Our CFD model predicts a 25% reduction in downforce when straightline mode is deployed, alongside an 18% decrease in drag overall. 

Plotting the accumulation of the drag force across the car and comparing corner mode to straightline mode, we can see how the vast majority of the drag is reduced at the rear of the car. Towards the front of the car, the drag is slightly reduced but the effect remains small.
F1 car 2026 data

Drag plot showing the reduction in drag across the car between corner mode (blue line) and straightline mode (red line)

There is one possible caveat to straightline mode: reducing the rear wing load also has an effect on wake behind the car. 

The ‘mushroom’ effect that became evident in our CFD analysis of the car itself sees a marked reduction when straightline mode is engaged, keeping the turbulent wake lower and spreading it outward. That will inevitably impact the onset flow to any car following.
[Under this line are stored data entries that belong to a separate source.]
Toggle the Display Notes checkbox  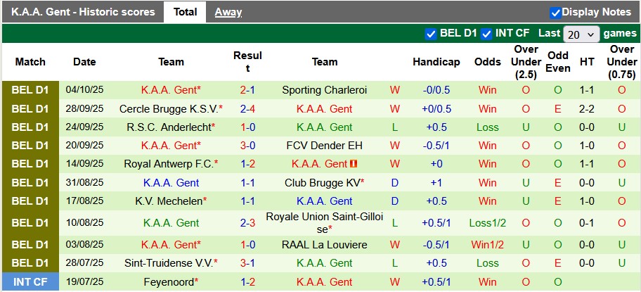[x=555, y=12]
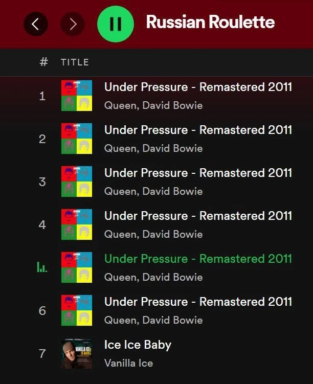
Task: Select track number 2 in the list
Action: [42, 139]
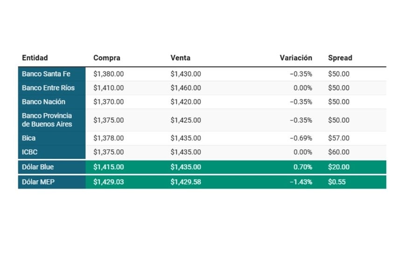The height and width of the screenshot is (270, 406).
Task: Click Banco Entre Ríos venta price $1,460.00
Action: [x=186, y=88]
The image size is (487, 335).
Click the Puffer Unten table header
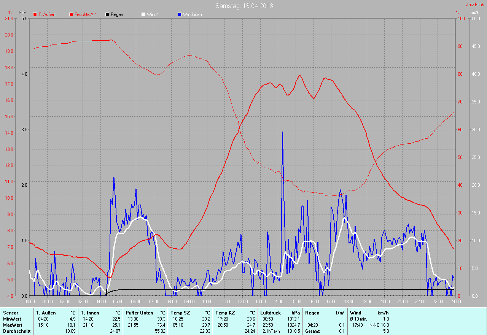coord(139,313)
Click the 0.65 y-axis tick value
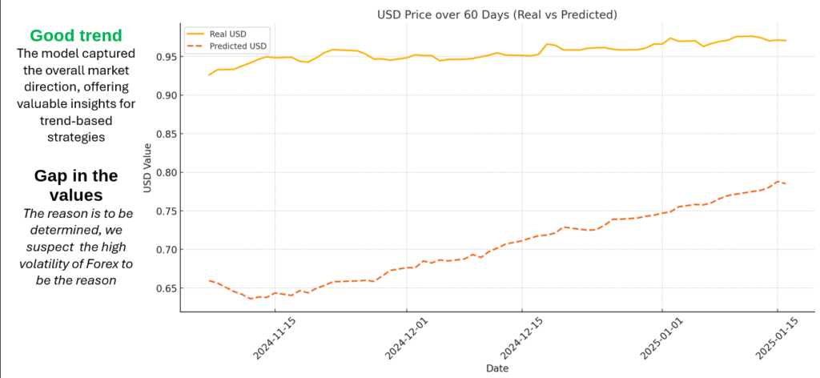Image resolution: width=820 pixels, height=378 pixels. coord(165,288)
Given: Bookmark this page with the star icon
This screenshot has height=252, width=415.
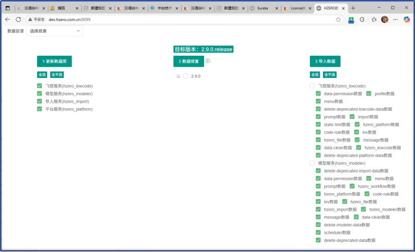Looking at the screenshot, I should (x=338, y=19).
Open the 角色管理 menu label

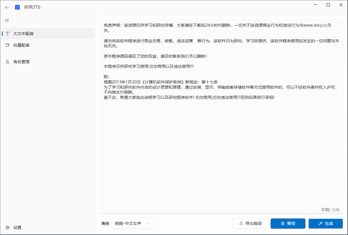click(x=21, y=62)
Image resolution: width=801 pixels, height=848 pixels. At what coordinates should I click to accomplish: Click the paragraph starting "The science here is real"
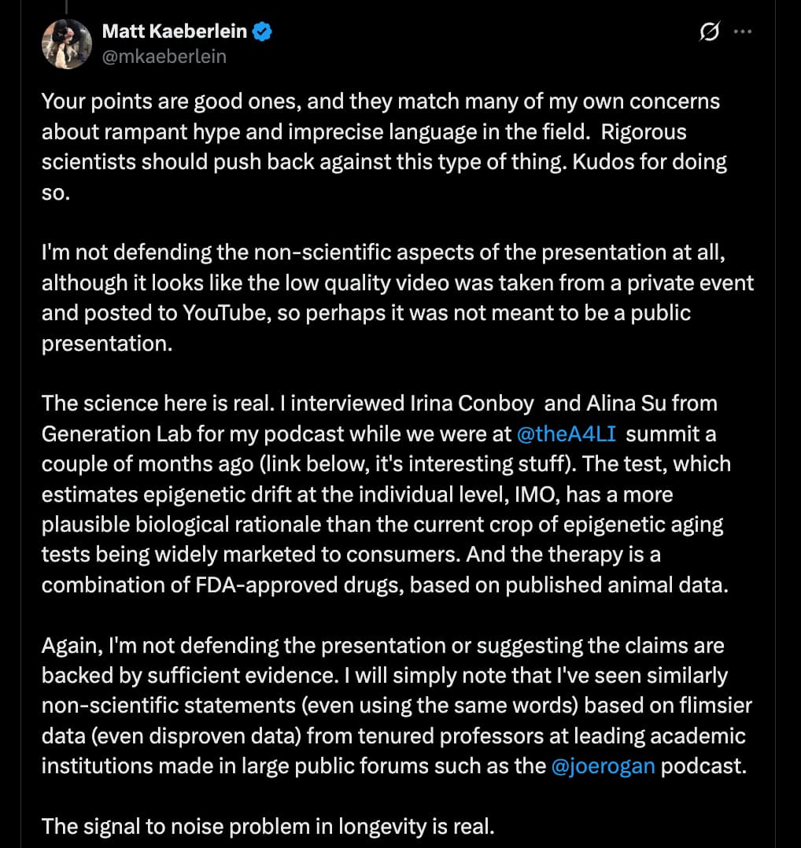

As a result, straightline mode may even hamper how easy it is to follow cars in 2026.
F1 CFD 2026

CFD simulation showing wake behind the 2026 F1 car in corner mode

CFD simulation showing wake being pushed lower and outwards when straightline mode is deployed

The focus in aiding overtaking is centred around deploying energy from the battery with the use of Manual Override Mode, and reducing drag by deploying straightline mode - which should hopefully be enough to overcome turbulent wake behind the cars.

All of this could well lead to improved wheel-to-wheel action, but we’ll only see the proof once the 2026 F1 season begins in earnest.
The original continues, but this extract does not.